| Activity list |
A. Answer these questions from the text on virus prevention and hepatitis C:
(i) What kind of vaccine for yellow fever has been available for many years?
(ii) In what year was hepatitis C virus discovered?
(iii) Into how many types can the hepatitis C viruses be divided, and on what basis?
B. Write out the part of the text on virus prevention and hepatitis C from "B. Hepatitis C" to "their nucleotide sequences.".
C. Resume the text on virus prevention and hepatitis C, picking up after its final sentence.

| Extract provided |
---

5. Prevention: A safe, highly effective, live attenuated vaccine for yellow fever has been available for many years. In China and Japan, a formalin-inactivated Japanese encephalitis virus vaccine is used, whereas, in central Europe, a formalin-inactivated vaccine is widely used to prevent tickborne encephalitis. Another important method of prevention is vector control. In urban areas, elimination of breeding sites can dramatically reduce the population of Aedes aegypti mosquitoes, which serve as the vector for both yellow fever and dengue viruses.
B. Hepatitis C viruses
Hepatitis C virus (HCV) was discovered in 1988 in the course of searching for the cause of non-A, non-B, transfusion-associated hepatitis. At that time, HCV accounted for 90 percent of the cases of non-A, non-B hepatitis. The hepatitis C viruses are heterogeneous and can be divided into six types on the basis of their nucleotide sequences.

---

| Record excerpts |
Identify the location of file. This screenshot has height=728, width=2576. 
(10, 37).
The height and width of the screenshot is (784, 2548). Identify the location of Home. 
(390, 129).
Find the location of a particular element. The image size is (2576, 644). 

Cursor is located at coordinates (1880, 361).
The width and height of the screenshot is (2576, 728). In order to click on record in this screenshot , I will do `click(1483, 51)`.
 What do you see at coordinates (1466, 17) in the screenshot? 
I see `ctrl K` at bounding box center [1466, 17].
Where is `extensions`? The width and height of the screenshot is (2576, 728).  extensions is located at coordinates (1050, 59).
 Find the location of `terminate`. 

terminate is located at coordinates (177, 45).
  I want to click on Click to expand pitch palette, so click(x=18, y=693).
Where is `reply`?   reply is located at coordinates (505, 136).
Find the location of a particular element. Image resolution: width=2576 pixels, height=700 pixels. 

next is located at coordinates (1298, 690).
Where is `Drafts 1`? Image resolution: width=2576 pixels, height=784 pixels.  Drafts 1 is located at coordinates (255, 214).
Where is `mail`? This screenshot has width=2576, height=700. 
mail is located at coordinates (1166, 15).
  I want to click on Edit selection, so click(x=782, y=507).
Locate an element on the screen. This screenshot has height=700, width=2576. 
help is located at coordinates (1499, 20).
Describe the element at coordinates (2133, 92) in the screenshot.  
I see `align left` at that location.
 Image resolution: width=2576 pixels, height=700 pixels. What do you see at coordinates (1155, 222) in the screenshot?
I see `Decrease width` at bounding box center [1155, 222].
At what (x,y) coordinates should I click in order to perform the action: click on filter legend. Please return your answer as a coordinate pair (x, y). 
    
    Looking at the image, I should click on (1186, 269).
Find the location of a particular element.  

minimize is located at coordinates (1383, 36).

---

| Answers to this exercise |
A.
(i) A safe, highly effective, live attenuated vaccine.
(ii) 1988.
(iii) Six types, on the basis of their nucleotide sequences.

B.
B. Hepatitis C viruses
Hepatitis C virus (HCV) was discovered in 1988 in the course of searching for the cause of non-A, non-B, transfusion-associated hepatitis. At that time, HCV accounted for 90 percent of the cases of non-A, non-B hepatitis. The hepatitis C viruses are heterogeneous and can be divided into six types on the basis of their nucleotide sequences.

C.
1. Transmission and pathogenesis: Although HCV was initially identified as a major cause of posttransfusion hepatitis, intravenous drug users and patients on hemodialysis are also at high risk for infection with HCV. Tattooing is also a leading cause of HCV infection. In addition, there is evidence for sexual transmission of HCV as well as for transmission from mother to infant. In the infected individual, viral replication occurs in the hepatocyte and, probably, also in mononuclear cells (lymphocytes and macrophages). Destruction of liver cells may result both from a direct effect of the activities of viral gene products and from the host immune response, including cytotoxic T cells. Although DNA viruses are associated with chronic infection and cancer development, this is not generally the case for RNA viruses. Nonetheless, certain strains of HCV have been associated with hepatocellular carcinoma development, even in the absence of cirrhosis. Particular alleles of the core gene of HCV have been strongly associated with development of hepatocellular carcinoma. Variant core gene alleles have also been associated with interferon-γ (IFN-γ) treatment failures.
2. Clinical significance: The majority of infections with HCV are sub clinical, but about 25 percent of infected individuals present with acute hepatitis, including jaundice (Figure 2). More importantly, a significant proportion of infections progress to chronic hepatitis and cirrhosis. Finally, some of these individuals go on to develop hepatocellular carcinoma many years after the primary infection.
Fig2. Natural history of infection with hepatitis C virus.
3. Laboratory identification: A specific diagnosis can be made by demonstration of antibodies that react with a combination of recombinant viral proteins. Sensitive tests are also now available for detection of the viral nucleic acid by RT-PCR (reverse transcription of the viral RNA followed by polymerase chain reaction to amplify the DNA copy).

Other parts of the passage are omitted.